Stored records:
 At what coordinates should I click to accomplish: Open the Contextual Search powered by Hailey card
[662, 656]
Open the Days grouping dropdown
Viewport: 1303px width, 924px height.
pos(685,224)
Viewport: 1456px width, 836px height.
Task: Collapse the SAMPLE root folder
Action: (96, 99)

**Exercise details:** The records must be given again in full, exactly as shown.

**Exercise result:**
 At what coordinates should I click to accomplish: Open the Contextual Search powered by Hailey card
[662, 656]
Open the Days grouping dropdown
Viewport: 1303px width, 924px height.
pos(685,224)
Viewport: 1456px width, 836px height.
Task: Collapse the SAMPLE root folder
Action: (96, 99)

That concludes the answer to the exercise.